I spoke to one of the lawyers representing Microsoft in its fight with the European Commission on conditions of strict anonymity. He said: 'If you use my name, I'd have to jump out the window.' He then used this anonymity to pour scorn upon the European Union's recent ruling against Microsoft, which found the company guilty of abusing its monopoly powers in the market for media player and server software, and levied the largest ever fine in a European competition case. He was about as far away as you could get from an uninterested party, but it was instructive to watch him play devil's advocate for Microsoft.
The playwright David Mamet has observed that you can skip the first year of law school if you figure out that the important thing is not the rights or wrongs of the argument -- but what you choose to argue about. Our lawyer may not have taken Mamet's advice, but he was very keen to argue about the media player.
Microsoft has some good arguments on the media player issue. Downloading a small application like Microsoft's Media Player, Real's Network player, or Apple's QuickTime takes the blink of an eye with a decent broadband connection, which undercuts the impact of its bundle with Windows. The company also bent over backwards in its proposed settlement by offering to make it even easier for its competitors.
"The ridiculous thing is that Microsoft offered to install at least three extra media players, two selected by the Commission, the third chosen by the OEM, plus even more on a CD and a DVD with the system -- but Monti turned it down," said Microsoft's lawyer.

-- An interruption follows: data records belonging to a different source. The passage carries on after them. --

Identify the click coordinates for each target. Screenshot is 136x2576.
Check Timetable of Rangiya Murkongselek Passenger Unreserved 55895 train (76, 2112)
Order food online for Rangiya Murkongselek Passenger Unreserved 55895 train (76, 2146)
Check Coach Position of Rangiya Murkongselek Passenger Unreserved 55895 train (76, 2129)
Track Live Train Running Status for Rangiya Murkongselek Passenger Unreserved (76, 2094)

However, another UK lawyer who is not working for Microsoft points out the EU still has the right to bust Microsoft if the bundling has the overall effect of unfair competitive advantage - even if that advantage might seem relatively slight. George Peretz, a competition lawyer with Monkton Chambers, argued that if Microsoft floods the market with PCs featuring its media player it may a momentum which Real, Apple, or other rivals may struggle to overcome.
"It's a question of fact. The fact is that the media player comes free. You would have to show it made no difference at all, and I don't think that's right," Peretz.

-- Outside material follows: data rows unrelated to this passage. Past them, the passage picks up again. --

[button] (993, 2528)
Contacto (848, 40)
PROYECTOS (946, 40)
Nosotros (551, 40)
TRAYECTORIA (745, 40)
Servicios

However, the proposed remedy actually looks a bit silly. The European Commission ruled that Microsoft must provide a version of Windows without Media Player -- at the same price as the one with it. Let's assume for argument's sake that the ruling is based on the laudable goal of preventing Microsoft from the creeping extension of its Windows monopoly. We don't want Redmond to dominate our CD player, DVD player, and photo album in the way it does our PC. Will the remedy work?
It seems very unlikely.
As Microsoft's mystery lawyer put it: "The remedy is ridiculous and it's based on the notion that you only have one media player. You can have many. As a consumer, my son has six media players on my system. The unbundled version without player is not going to change anything. It's an open secret," said Microsoft's lawyer.

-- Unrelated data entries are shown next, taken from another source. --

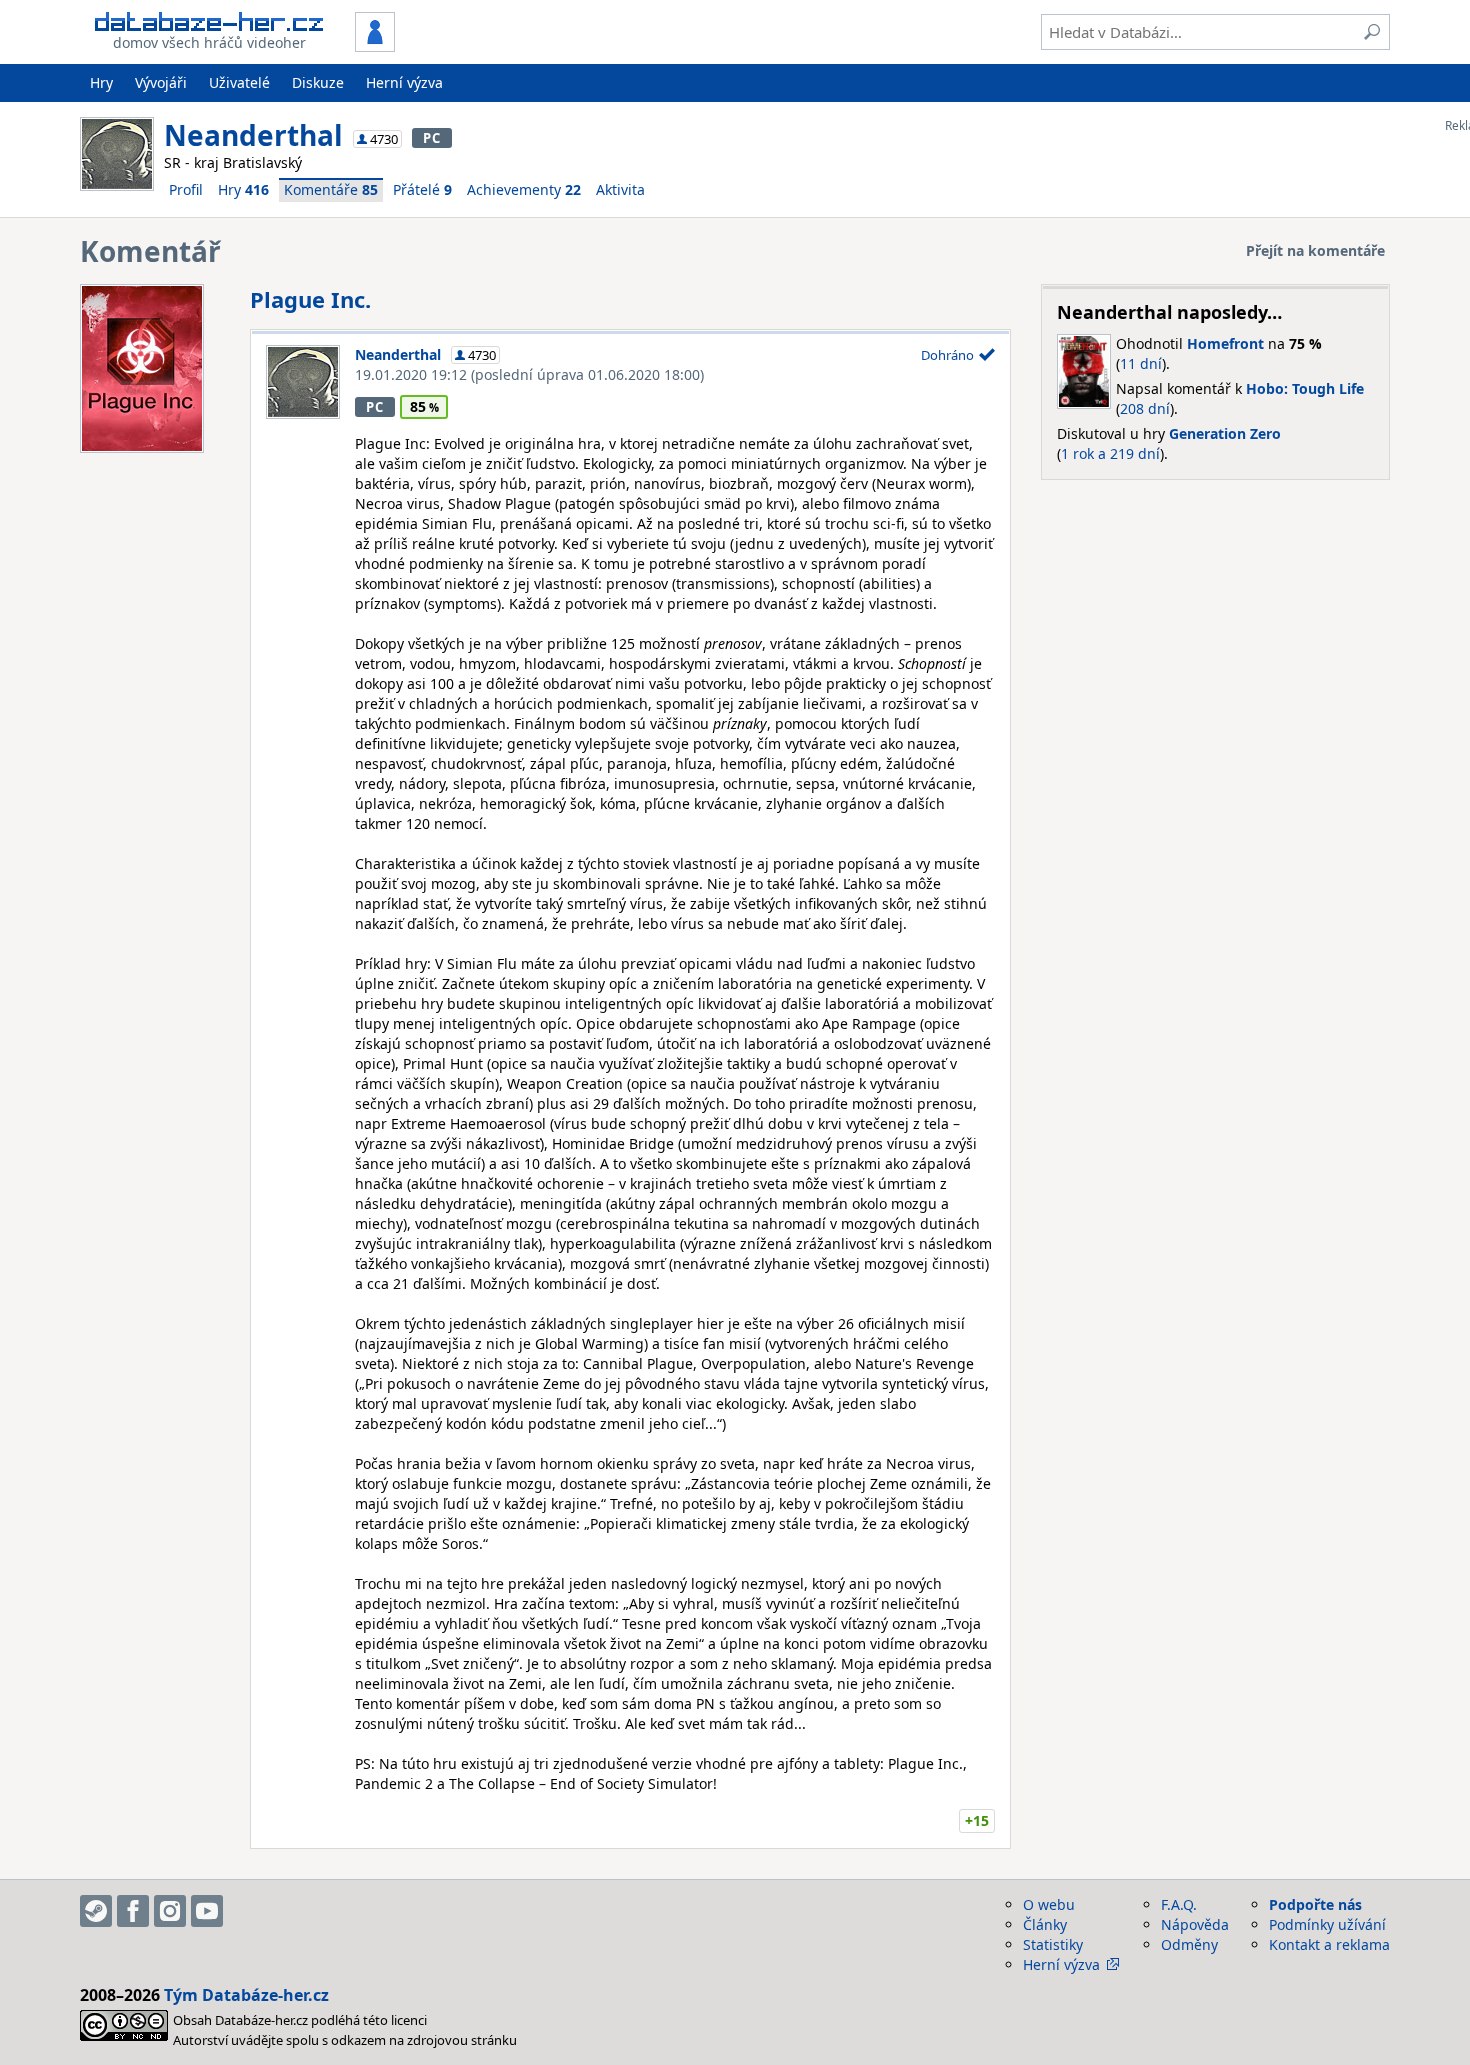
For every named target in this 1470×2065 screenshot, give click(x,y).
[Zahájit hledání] (1372, 32)
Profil (186, 189)
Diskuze (318, 82)
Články (1045, 1924)
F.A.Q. (1179, 1904)
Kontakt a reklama (1329, 1944)
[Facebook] (133, 1911)
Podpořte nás (1315, 1904)
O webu (1049, 1904)
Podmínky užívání (1327, 1924)
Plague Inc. (310, 299)
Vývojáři (161, 82)
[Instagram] (170, 1911)
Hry (101, 82)
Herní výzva (404, 82)
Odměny (1189, 1944)
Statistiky (1053, 1944)
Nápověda (1195, 1924)
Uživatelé (239, 82)
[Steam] (96, 1911)
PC (431, 138)
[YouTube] (207, 1911)
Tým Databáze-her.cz (246, 1995)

I sensed some genuine frustration here, given Microsoft's attempt to defuse this issue in its settlement proposal.
Yet that Microsoft's zeal in offering to act as a distributor for its competitors actually confirms the Commission's underlying fear. Even if Microsoft paid to send a liveried servant around to every customer in Europe, proffering a basket of CDs with alternative software, most would probably say, 'Not today thank you,' and carry on using whatever software appeared by default on their desktop. So here I fear the Commission's ruling may have been well-meaning, but essentially pointless -- except in so far as it has publicly busted Microsoft for anti-competitive bundling in the media space. This sets a precedent for future and more important battles in the market for digital media, a legal precedent that clearly has business implications in other markets: otherwise why is Microsoft so keen to avoid it?
After he'd trashed the media player ruling for a while I had to gently suggest that Microsoft's lawyer address the other half of the EC's finding, the ruling on server interoperability. Here he was much less convincing. His first instinct was to deny that server interoperability was an issue at all, implying that any problem Microsoft's rivals might have had linking to Windows were just par for the course in the crazy mixed-up world of enterprise computing.
"Is there a problem? All large companies live in a very heterogeneous environment, and all those products must work together," he said. Then he made the unconvincing claim that Microsoft had offered to provide its competitors with communication protocols 'which would cover all possible situations' -- a noble aim in theory, but one which sounds a little unlikely in practice.
Then he changed the subject, a move which I felt at least in part reflected the relative weakness of Microsoft's position here. Instead he switched to a personal attack on the EU's competition commissioner, Mario Monti.
"For me it all boils down to a question of vanity on the part of Monti. He caused Ballmer to come to him at the eleventh hour -- and he resists, and then imposes the highest fine ever. It's a job that has attracted people with a chip on their shoulder. He couldn't resist the temptation of imposing the highest fine ever -- it's like an addiction," he said.
Hmm. Not very pretty. I'm sure we can expect more of this sort of thing during the appeals process.